Excite – A New Collaborative Model Of Pre-Market Evaluation Of Health Technologies

Many non-drug technologies with regulatory approval fail to be recommended for reimbursement. Reasons include low quality evidence or lack of relevance Excellence in Clinical Innovation and Technology Evaluation (EXCITE) is a collaboration between industry, government and academia to develop a harmonized pre-market evaluation that mitigates risk, improves adoption, and responds to system needs EXCITE works with industry to evaluate evidence of efficacy and safety, cost effectiveness and adoption realities. It builds on Ontario’s field evaluation experience. Structure: 1) Management board representing industry, government, academia and the Ontario Health Technology Advisory Committee (OHTAC); 2) Scientific collaboration of 7 Methodological Centres (MC) and 24 Academic Health Science Centres and a Quality Assurance Committee; and 3) Chief Scientific Officer and secretariat. Process: The management board prioritizes applications based on innovation, relevance, and commercialization. MCs develop a protocol and budget for clinical evaluation, systematic review, and an economic analysis. Human factors and usability analysis, and preference studies are offered. Consideration is underway for conditions of early adoption. Studies are funded by industry through MaRS, which fosters and commercializes innovation. Of 17 applications (year 1), 3 have commenced evaluation, 3 are in protocol development, discussions ongoing in 3 and one declined. Studies are designed to satisfy regulatory and reimbursement requirements and reflect complexities of adoption while maintaining high academic standards.
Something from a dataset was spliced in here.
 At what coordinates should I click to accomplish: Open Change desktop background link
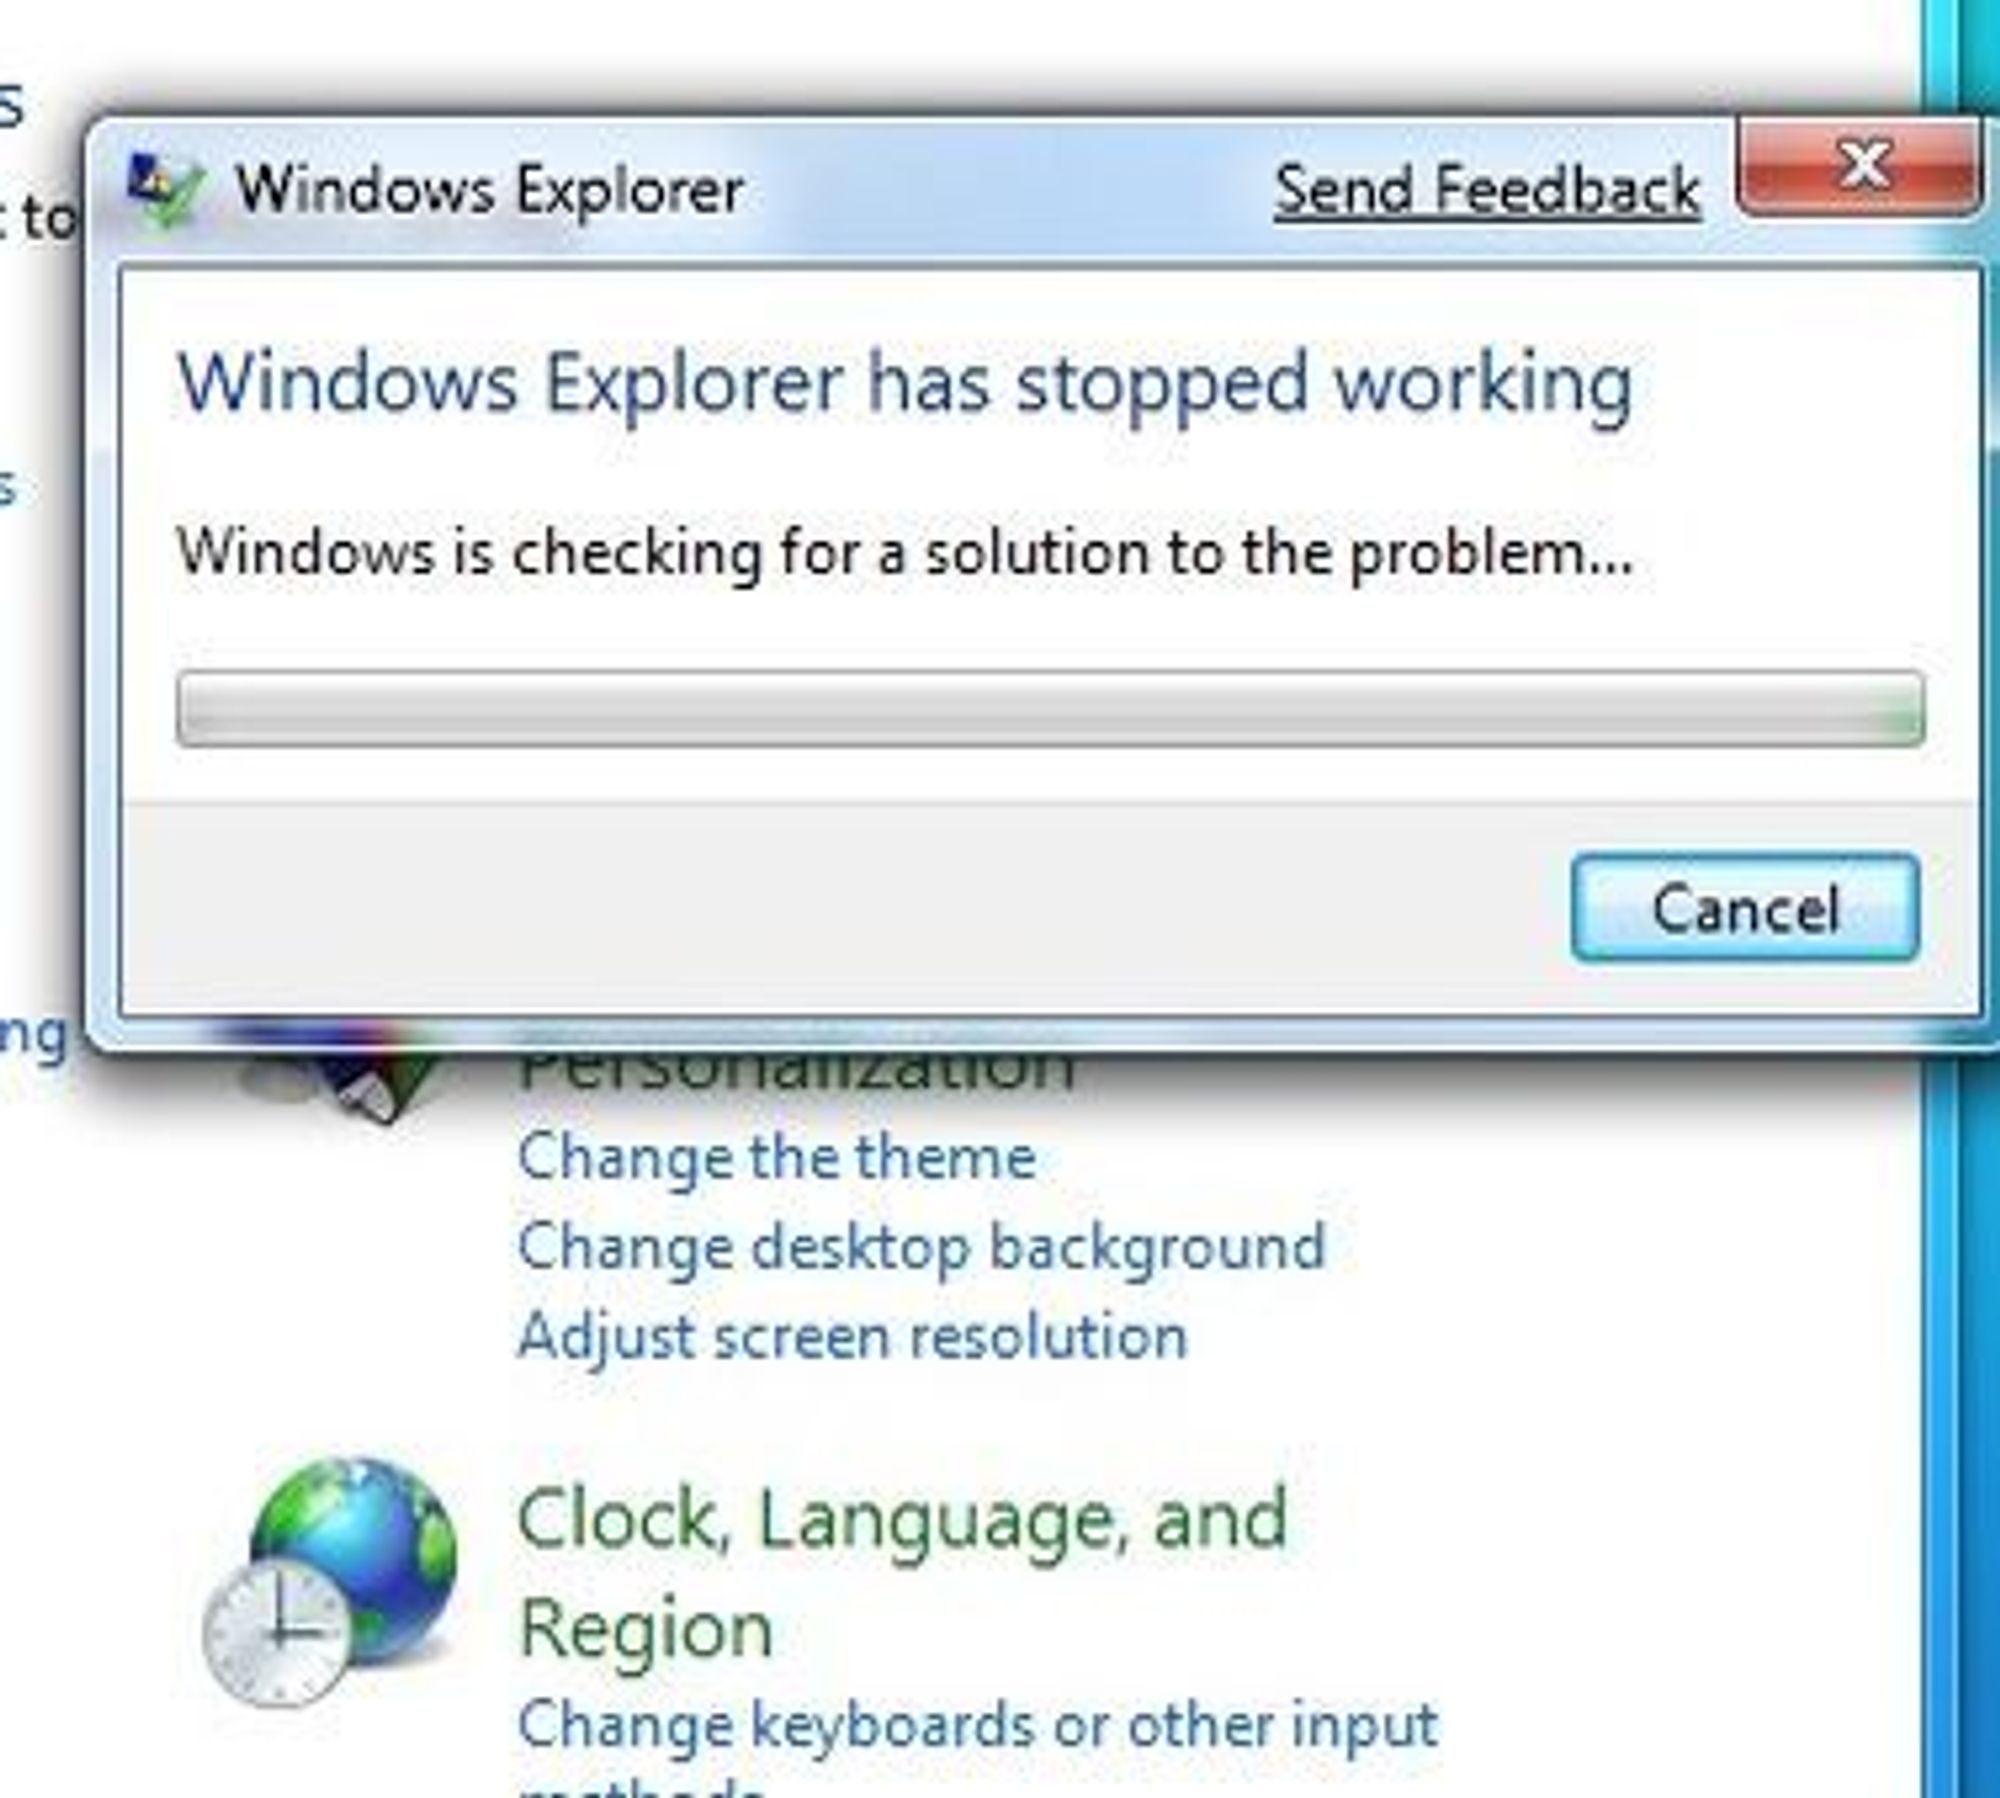click(921, 1247)
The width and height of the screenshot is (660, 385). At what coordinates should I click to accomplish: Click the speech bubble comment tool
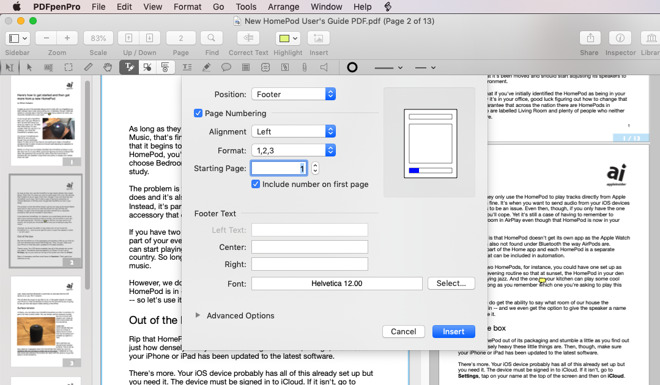coord(226,67)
Lessons learnt include a better understanding of the complexities of adoption and the benefit of endorsement in mitigating risk; limited funding for evaluations; tension between needs of industry and independence and objectivity of MCs; and intricacies of contract structures. EXCITE is a potential alternative to post-market HTA in Ontario, and may improve adoption in other jurisdictions. Expansion to a national and international scale will provide global reach for evaluated technologies. This is a potentially innovative and powerful model of early HTA.